Welfare is a right for those who need it

This post is by @KayRollison

This has been a black week for those on welfare in Britain. We can’t let the same thing happen in Australia.

The British Conservative government is demolishing the welfare state, brick by brick. A series of changes, scarcely reported here, make it even harder for people who are poor, unemployed or have a disability. They include a bedroom tax – I kid you not – that public housing tenants have to pay if they have a spare room. Many will be forced out of houses they have lived in for years. There’s an arbitrary cap on benefits, reduction of the Council tax benefit and a host of other cuts like no legal aid for civil cases – you can read more of the details here. And by the way, there’s a tax cut for the rich. As far as I know, none of these specific changes figured in the Conservative’s election campaign. The policies are accompanied by flagrant attacks in the mainstream media on people living on welfare; apparently welfare is to blame for the horrific death of six children at the hands of their father. Welfare is a ‘lifestyle choice’, according to the Daily Mail.
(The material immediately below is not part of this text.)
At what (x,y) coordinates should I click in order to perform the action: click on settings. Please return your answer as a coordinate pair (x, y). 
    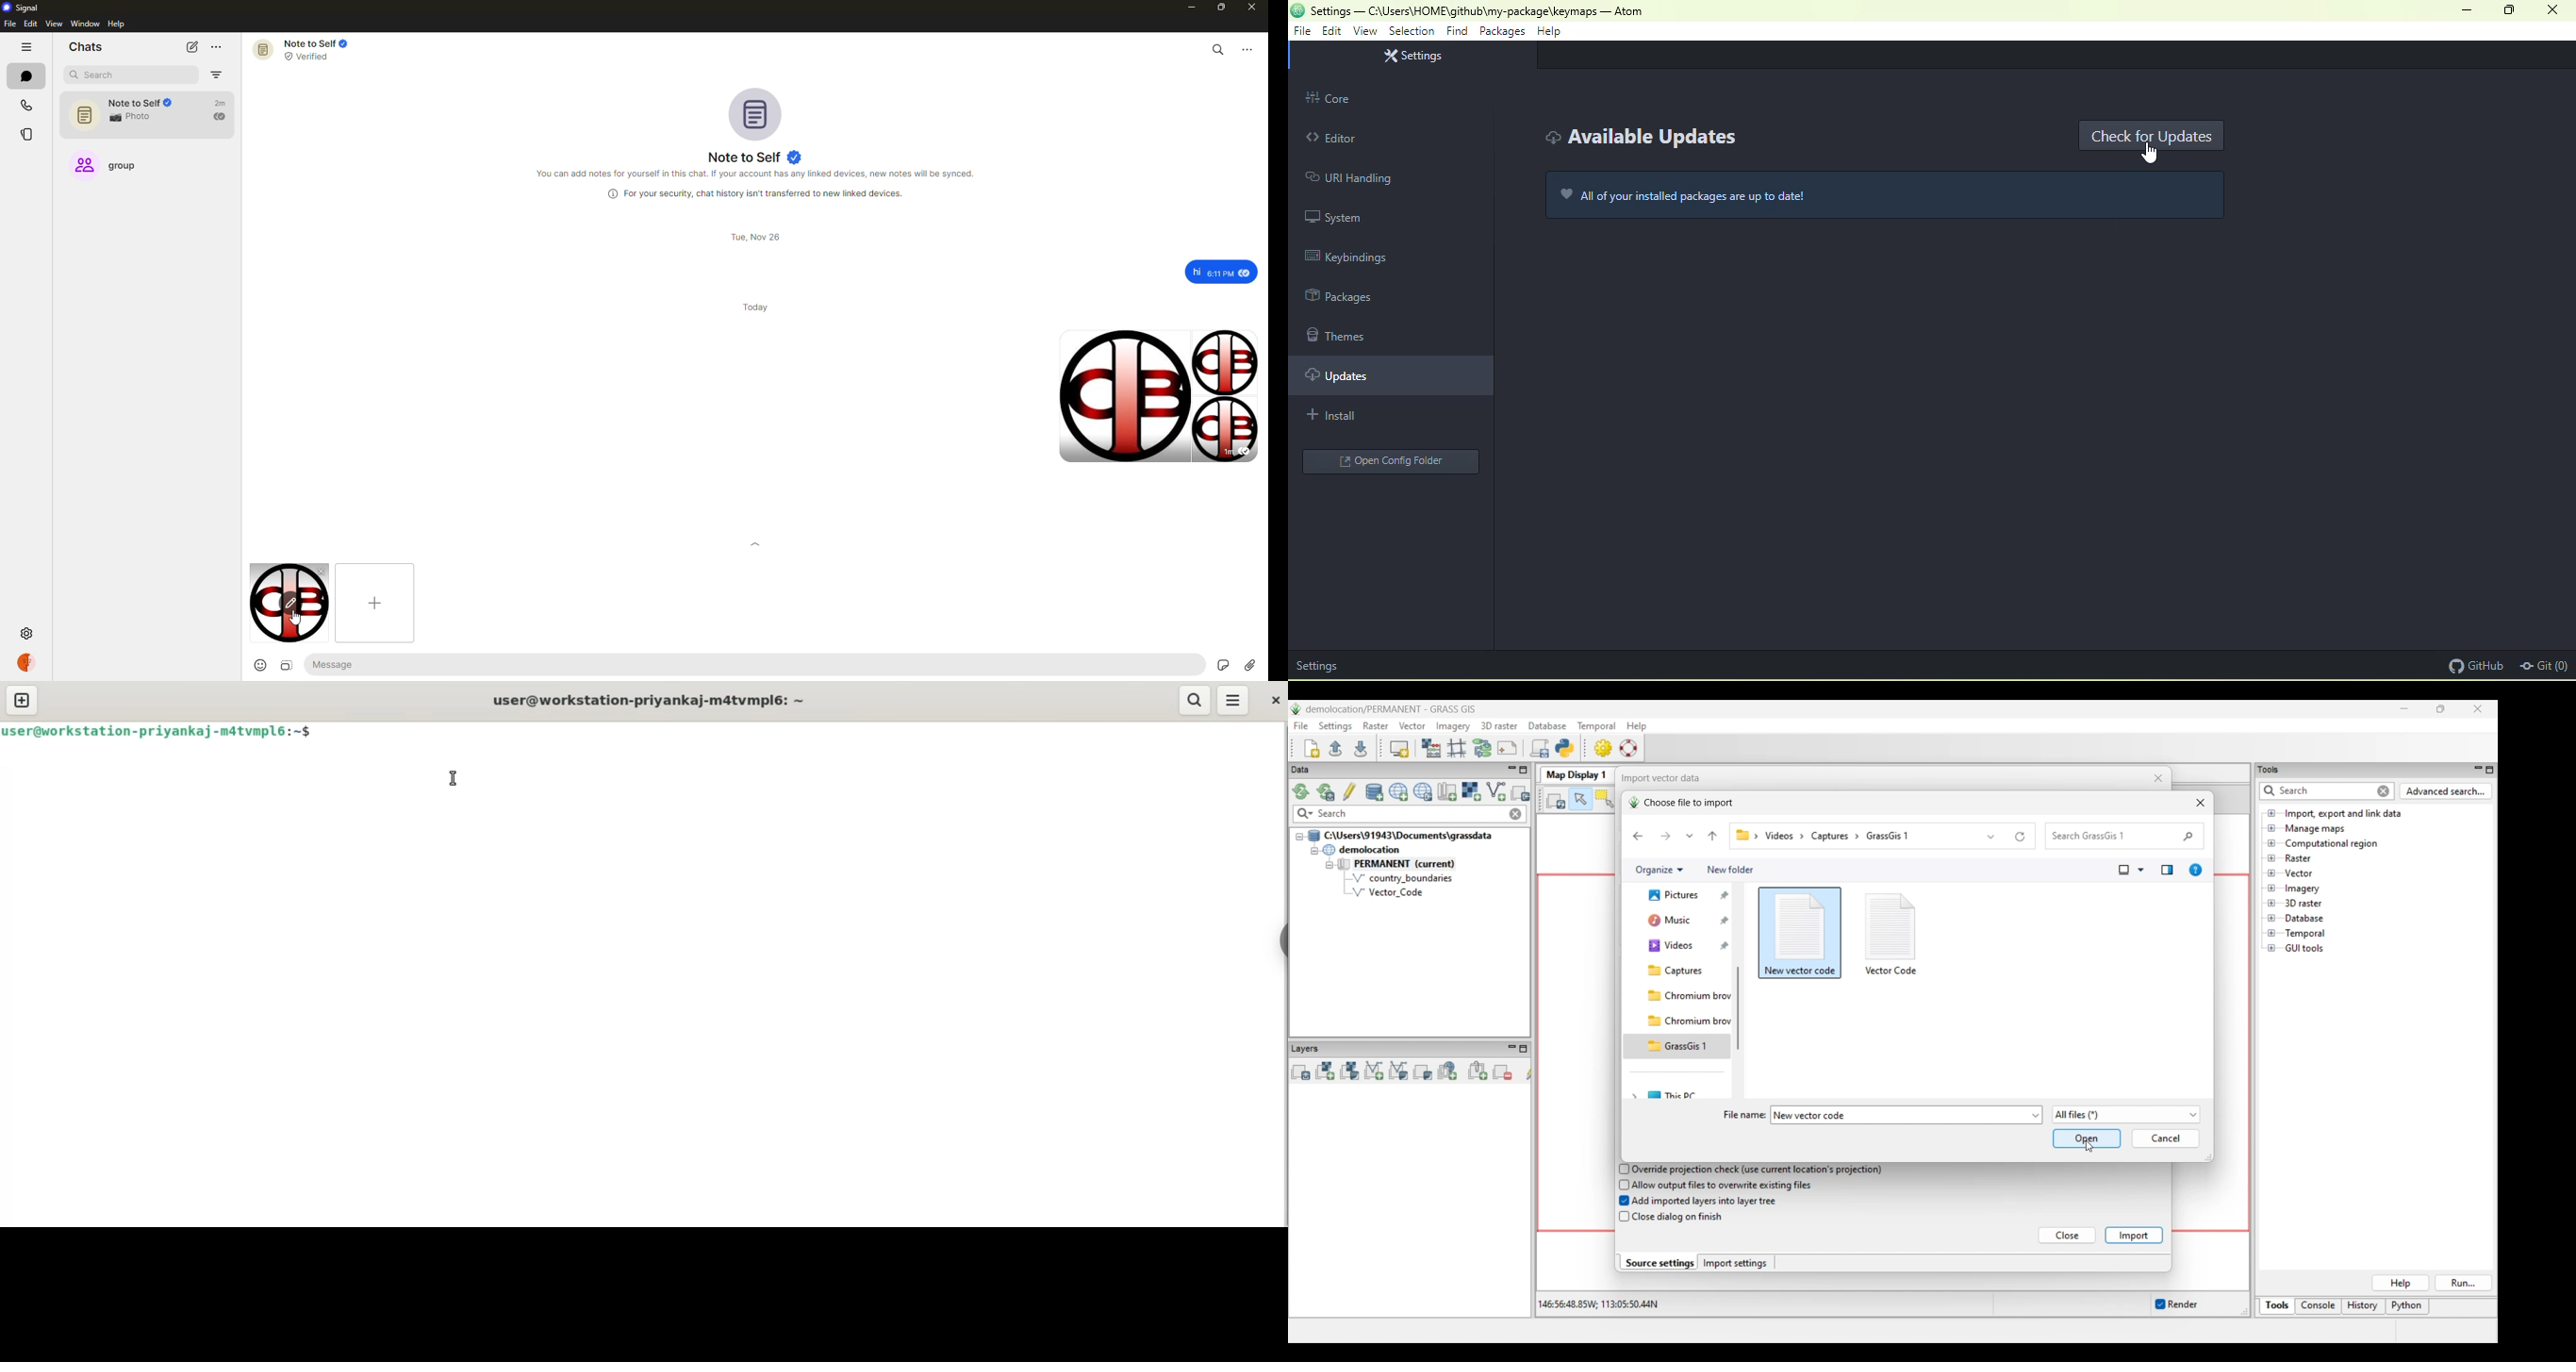
    Looking at the image, I should click on (1417, 57).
What we see here is the almost inevitable result of neo-liberal ideology at work. You can’t tax the rich – indeed they need tax cuts – because they are supposed to be creating the wealth which pays for the safety net for the poor whom the system (inevitably) disadvantages. Only they aren’t creating wealth – there’s a recession. So there’s a vicious circle, with less revenue to pay for the safety net, which is increasingly expensive, and less and less affordable … unless you tax the rich, which is ruled out by definition.

One of the saddest features of this debacle is that the British Labour Party doesn’t seem willing or able to oppose these cruel changes. Guardian journalist George Monbiot describes the Labour Party’s position as ‘low-alcohol conservatism’, a hangover from the ineffective ‘third way’ policies of Tony Blair, who also wanted to relieve the state of its duty to minimise inequality, and promoted ‘personal responsibility’. The economy is in recession, but it’s still your fault if you can’t find a job.

Monbiot suggests that too many people in Britain still suffer from feelings of deference. He says:

‘They lived in great and justified fear of authority, and the fear has persisted, passed down across the five or six generations that separate us and reinforced now by renewed insecurity, snowballing inequality, partisan policing.’

The only antidote he sees is hope, engendered by ‘the power of a transformative idea’ that can change the way people think about equality and inequality. He suggests a ‘basic income’, paid for by a ‘land value tax’.

These ideas may have merit. But here in Australia, we don’t need them. I don’t want to get into a debate about national character, but I don’t think Monbiot’s characterisation of the British as still somehow accepting the rightness of inequality or feeling powerless to oppose it, applies here. We have a strong belief that more equality of opportunity is better than less, though this belief shouldn’t be taken for granted. Certainly the anti-welfare messages all too frequently espoused by the mainstream media probably do have an effect – welfare cheats, lazy unemployed, and shirkers claiming disability are core business for programs like A Current Affair. But while trust in governments’ ability to improve people’s circumstances has declined, people still look to them for assistance when things go wrong. The conservative ‘big government is the problem’ mantra doesn’t work terribly well here.

And surely our Labor Party is not the spineless body that British Labour seems to have become. Yes, it did undertake a massive retreat from government ownership of public enterprises. Yes, there are – and should be – debates about how to avoid welfare traps. But it has never retreated from the associated need to provide a proper safety net. You can read a discussion of what the Prime Minister says and does about equality (admittedly not always the same thing) here.

So at least in theory, we have a culture that approves of a society with greater rather than less equality, and a party in government that still espouses more equal sharing of wealth. Polls continue to show the voters want the ALP to represent workers and traditional Labour values. Essential Polling concludes that

‘Labor’s woes aren’t due to pitting the classes against each other, but rather a failure to fulfil their mandate to represent working people’.

What better narrative does the ALP need? It’s time to be bold. No more nonsense about struggling on $250,000. You can look at the real situation here. Forget about the accusations of ‘class war’. The only class war in Australia is of the rich vested interests versus the poor and weak. Welfare is a right for those who need it. The measure of their need is the level of their inequality. This is the simple message the ALP needs to shout from the rooftops. (After all, the mainstream media won’t publish it.)

And I fear they are going to need to shout it. Should the LNP win the election in September, they will be faced with a version of what the Conservatives have in Britain – declining revenue and growing welfare costs as the population ages. And their solution will be the same. Australia may not be in recession, but the Liberal mantra of balancing the budget, alongside their many expensive commitments to middle class welfare will mean they will cut spending in other welfare areas, no doubt playing the dole bludger card as they have in the past. But don’t expect to see any of this before the election; this is what we can expect from the post budget audit commission. ‘Labor’s budget black hole’. It’s all so predictable.

Where Monbiot is certainly right is in calling on hope as a motive force to oppose such attacks on the poorest and most vulnerable. Labor in Australia must never be ‘Liberal Lite’. It must reassert its traditional left of centre values.